Opinión

¡Quién fuera Apolo!

Apolo se pasó siete cielos. Menuda pieza. Hijo de Zeus, hermano mellizo de Artemisa, temido por los otros dioses del Olimpo; era de los de aquí te pillo aquí te clavo. Se disfrazó de suegra para tirarse a Leucótoe; se transformó en lobo –pensó que así le daría más placer- para desvirgar a Cirene; tuvo amores con Corónide, Casandra y otras; y como Dafne, para esquivarlo, se metamorfoseó en una planta de laurel, hizo con ella una corona. Eterno imberbe y dios de la palestra -el lugar en donde los jóvenes griegos se reunían desnudos para practicar atletismo- también fue el más prominente de los dioses homosexuales. Puso a media Grecia a veinte uñas. Se enamoró de Jacinto hasta las trancas, nunca mejor dicho. Cierto día que mariconeaban los dos lanzándose mutuamente un disco de metal, Apolo, queriendo impresionarlo, se lo arrojó con todas las fuerzas. Pero le golpeó en la cabeza, y mandó al hermoso Jacinto al otro barrio. Qué historietas tan cachondas. Y qué humanas. 
 Yo, un sí, y un sí también ‘hetero’ -al fin y al cabo me crie en la intransigencia venérea-debo confesar que me suscitaron siempre cierta envidia los hombres que van a vela y a vapor, que comen dolce & salato, que tienen pelo y pluma, o caminan por ambos lados de la acera. En Hollywood -ese bosque de nabos más que de acebos- ese olimpo terrenal para productores, directores, guionistas, etc., al parecer, la mayoría son bisexuales.
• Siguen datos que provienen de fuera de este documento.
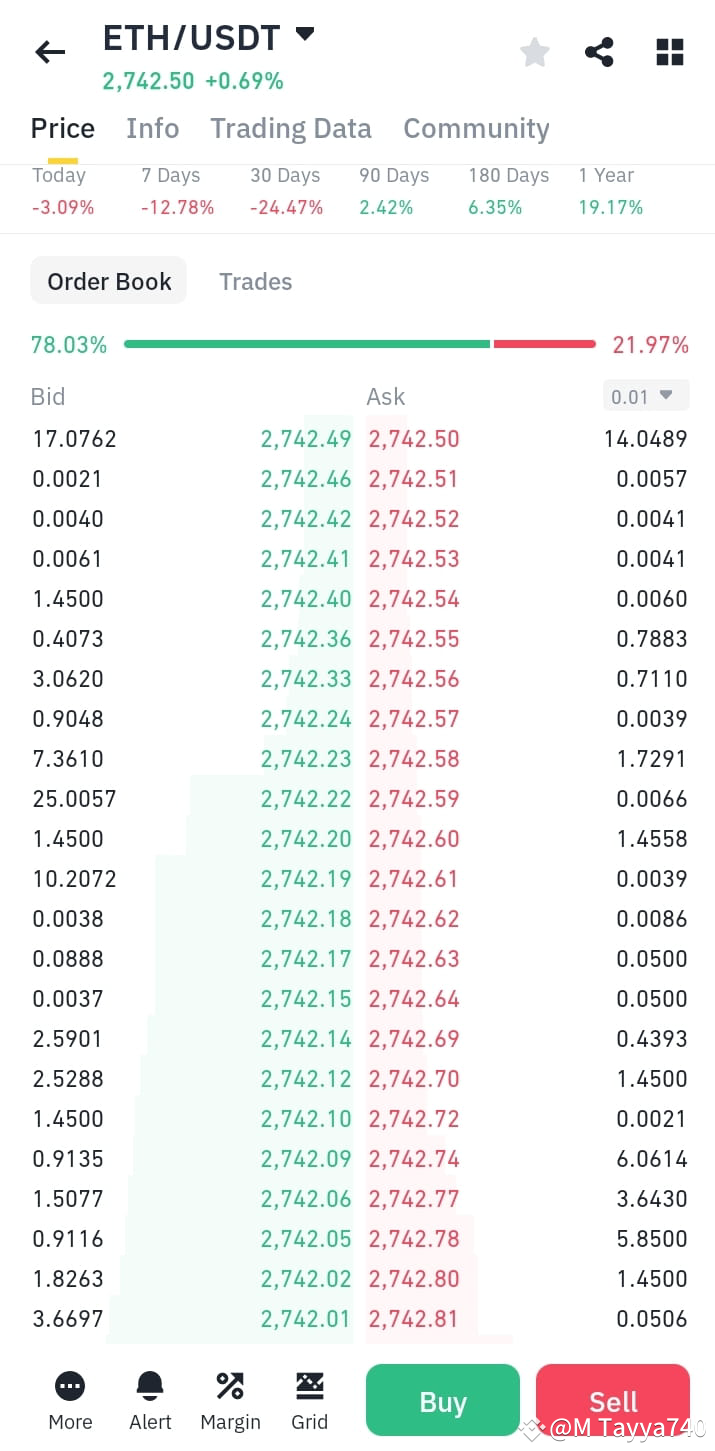Tap the star to favorite ETH/USDT
Image resolution: width=715 pixels, height=1451 pixels.
coord(534,52)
Valle Inclán, a pesar de ser un picha brava, también ronroneaba con esa idea; y son muchos los escritores, actores y artistas españoles que practican algo más que el sexo intercrural, es decir, entre las nalgas. Los griegos y los romanos comían carne y pescado con igual fruición. Los otomanos lo tenían claro: sus mujeres, sus halcones, sus caballos y sus perros, pero por encima de todo sus mancebos. Y en el seno de la Iglesia, en cuyos cenobios se guardó durante siglos la sabiduría impresa –a íncubos y súcubos, eso sí, se les conjuraba-, se practicó el fornicio a lo misionero y también la postura a cuatro patas.
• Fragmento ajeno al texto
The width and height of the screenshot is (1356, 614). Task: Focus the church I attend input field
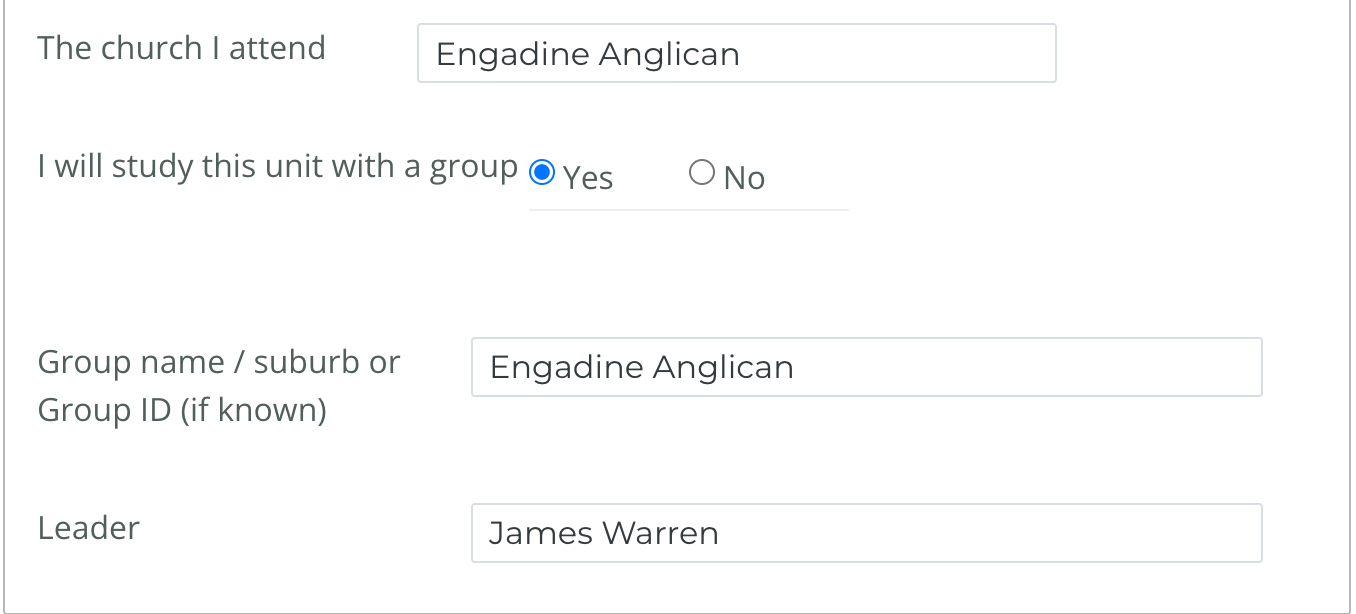coord(736,53)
 Veréis. Que haya plataformas reivindicativas para proteger los derechos de lesbianas, gais y transformistas me parece bien. Incluso que los recibiera Felipe VI con inaplazable urgencia tras ocuparse del reino. ¿Pero a los bisexuales? ¿Esos omnívoros culívoros que no respetan género ni grupa? No hay derecho. Esos salen de la disco sin pillar y ya se arreglan entre ellos; esos no hace falta que se macen hasta altas horas de la madrugada para llevarse los saldos y las feas. Es más, si le gustaran también los animales ya sería el sumum. ‘¿Que por qué tengo estos arañazos en la cara? ¡El gato es mío y me lo follo cuando quiera!, ¿pasa algo?’. ¿De qué se quejan pues esos tunantes? Egoístas. Qué envidia me dais, diantres. ¡Ay, quién fuera Apolo!